I was diagnosed with bowel cancer back in January. Luckily it was caught early and, at the end of March, operated on and removed.
At the same time I was diagnosed two friends also found out they had cancer, though theirs was more advanced.
One friend had a double mastectomy and is still receiving radiotherapy. The other friend sadly, after months of chemotherapy, passed away a couple of days ago.
Obviously I am heartbroken over the loss of a very good friend, but part of me can't shake this feeling of guilt that I'm still here.
I've read all the literature and understand how this horrible disease affects in different ways. I just can't shake this feeling of "why am I still here and he's not"
It’s a tough one . I am so sorry you have lost a friend . Goodbyes are so very hard to go through .
Sickness and diseases are very hard to understand . It remains a mystery to me why one person responds and another with the same cell type does not .
Take the time you need to grieve , for me that is important and priceless as it means to me they mattered .
However you matter too and honour their memory in your life . If you would like to speak to our helpline staff they would be happy to chat this through with you as it comes up a lot .

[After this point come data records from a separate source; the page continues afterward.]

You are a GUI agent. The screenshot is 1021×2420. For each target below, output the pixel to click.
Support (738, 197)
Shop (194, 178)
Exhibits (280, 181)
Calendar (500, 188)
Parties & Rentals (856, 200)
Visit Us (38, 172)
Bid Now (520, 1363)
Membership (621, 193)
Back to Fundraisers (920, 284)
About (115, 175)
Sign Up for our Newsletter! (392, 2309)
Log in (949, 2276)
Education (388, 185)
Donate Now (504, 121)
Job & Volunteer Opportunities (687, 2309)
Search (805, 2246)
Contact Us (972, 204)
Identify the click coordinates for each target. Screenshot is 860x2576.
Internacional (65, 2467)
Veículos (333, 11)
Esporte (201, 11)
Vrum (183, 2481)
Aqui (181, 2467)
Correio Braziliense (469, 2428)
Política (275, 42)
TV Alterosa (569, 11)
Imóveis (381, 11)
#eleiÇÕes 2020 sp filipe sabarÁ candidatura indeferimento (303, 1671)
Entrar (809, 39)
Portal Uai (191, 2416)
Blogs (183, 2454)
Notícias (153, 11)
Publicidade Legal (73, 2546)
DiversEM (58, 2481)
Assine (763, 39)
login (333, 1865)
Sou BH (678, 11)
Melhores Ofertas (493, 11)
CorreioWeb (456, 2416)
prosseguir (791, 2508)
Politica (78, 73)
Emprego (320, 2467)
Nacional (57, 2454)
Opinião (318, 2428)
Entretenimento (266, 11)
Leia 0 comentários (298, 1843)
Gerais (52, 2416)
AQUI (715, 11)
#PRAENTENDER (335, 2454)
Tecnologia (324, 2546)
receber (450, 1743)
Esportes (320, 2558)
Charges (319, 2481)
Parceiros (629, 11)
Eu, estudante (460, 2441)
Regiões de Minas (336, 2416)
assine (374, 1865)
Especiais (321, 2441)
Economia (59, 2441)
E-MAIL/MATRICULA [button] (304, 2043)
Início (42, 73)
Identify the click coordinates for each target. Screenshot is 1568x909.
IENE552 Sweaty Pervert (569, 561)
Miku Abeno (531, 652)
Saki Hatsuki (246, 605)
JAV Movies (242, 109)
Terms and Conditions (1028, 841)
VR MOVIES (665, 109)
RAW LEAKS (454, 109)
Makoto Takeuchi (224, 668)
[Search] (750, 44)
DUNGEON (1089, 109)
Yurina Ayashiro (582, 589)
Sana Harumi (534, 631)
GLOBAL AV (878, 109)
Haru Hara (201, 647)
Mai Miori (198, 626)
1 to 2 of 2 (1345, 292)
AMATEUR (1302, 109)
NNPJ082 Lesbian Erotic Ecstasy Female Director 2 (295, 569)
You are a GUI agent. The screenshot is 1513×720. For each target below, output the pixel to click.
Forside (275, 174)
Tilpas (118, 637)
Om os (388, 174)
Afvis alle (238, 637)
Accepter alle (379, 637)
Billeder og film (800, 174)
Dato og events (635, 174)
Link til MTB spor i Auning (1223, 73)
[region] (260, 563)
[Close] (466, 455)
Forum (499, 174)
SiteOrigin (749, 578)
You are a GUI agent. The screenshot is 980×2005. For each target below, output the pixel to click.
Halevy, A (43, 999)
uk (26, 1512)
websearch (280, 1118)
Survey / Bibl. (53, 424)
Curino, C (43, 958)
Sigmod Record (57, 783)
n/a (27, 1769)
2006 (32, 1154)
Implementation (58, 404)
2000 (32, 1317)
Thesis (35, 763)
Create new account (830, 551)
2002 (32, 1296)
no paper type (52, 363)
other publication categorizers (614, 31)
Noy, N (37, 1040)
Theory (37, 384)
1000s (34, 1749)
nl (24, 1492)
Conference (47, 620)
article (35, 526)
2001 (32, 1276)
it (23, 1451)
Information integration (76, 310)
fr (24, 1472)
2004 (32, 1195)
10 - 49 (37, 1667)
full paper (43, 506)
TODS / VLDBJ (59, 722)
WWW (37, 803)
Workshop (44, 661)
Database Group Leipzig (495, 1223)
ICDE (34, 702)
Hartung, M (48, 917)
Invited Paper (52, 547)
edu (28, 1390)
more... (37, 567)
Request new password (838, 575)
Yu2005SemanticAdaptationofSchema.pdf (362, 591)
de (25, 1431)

Guilt is a strange emotion particularly when you are so not responsible for any of the events that brought about this situation. You have been through a lot yourself and deserve to live and enjoy your life .
Take special care ,
Court
Helpline Number 0808 808 0000
As I understand it "survivor guilt" is an established aspect of PTSD (I should probably say here I'm not a doctor, but I am a doctor, just a doctor of computer science). You've been through a rough time; it's not your fault that other people have too. I got my own cancer diagnosis last year, just in time for Xmas, and went under the knife on Twelfth Night. The doc said there was approximately a 15% risk to life. That's about one in six -- the same odds as Russian roulette. It's in the nature of stochastic phenomena (told you I had a PhD in computer science) that you can't do anything to determine them. Imagine rolling dice, and if you roll a six, you die (I had a pulmonary embolism a few months before my cancer diagnosis with substantially the same odds, so I got two rolls of the dice). It's absolutely not your fault if you rolled a 4 and a friend rolled a 6. The two things are entirely independent, and you can't (pace Kate Bush) do a deal with God to change your places.
So please don't feel it's in any way your fault if friends didn't make it. Old Man Death comes for us all, and the best we can do is to make sure there's nothing left unsaid to our friends before they go.
Sorry to keep banging on about my own experence, but I have found it useful to think a little about the friends of mine who have had it worse than me. It's not that I am in any way pleased that there are people worse off than me, but it helps put my own relatively lighweight problems into perspective, and helps to keep me from wallowing in useless self-pity. To this end I very much like, and have learned by heart, an A E Housman poem, which I will now inflict on you all:
As I gird on for fighting
My sword upon my thigh,
I think on old ill fortunes
Of better men than I.
Think I, the round world over,
What golden lads are low
With hurts not mine to mourn for
And shames I shall not know.
What evil luck soever
For me remains in store,
'Tis sure much finer fellows
Have fared much worse before.
So here are things to think on
That ought to make me brave,
As I strap on for fighting
My sword that will not save.
Hi Tony1960 I think it shows what a thoroughly decent human being you are! I do understand why you question your situation compared to others. When I got diagnosed, a friend of a friend was diagnosed too. She had teenage children and I don’t have any. I remember thinking how I’d gladly swap places with her, just so that she could see her kids grow up. Sadly she died. The only way to reconcile how we feel about our own situation, is to think of our friends and loved ones. They wouldn’t want us to trade places with those who are worse off. Be extra kind to yourself and live your best life. It honour’s those who haven’t been so fortunate.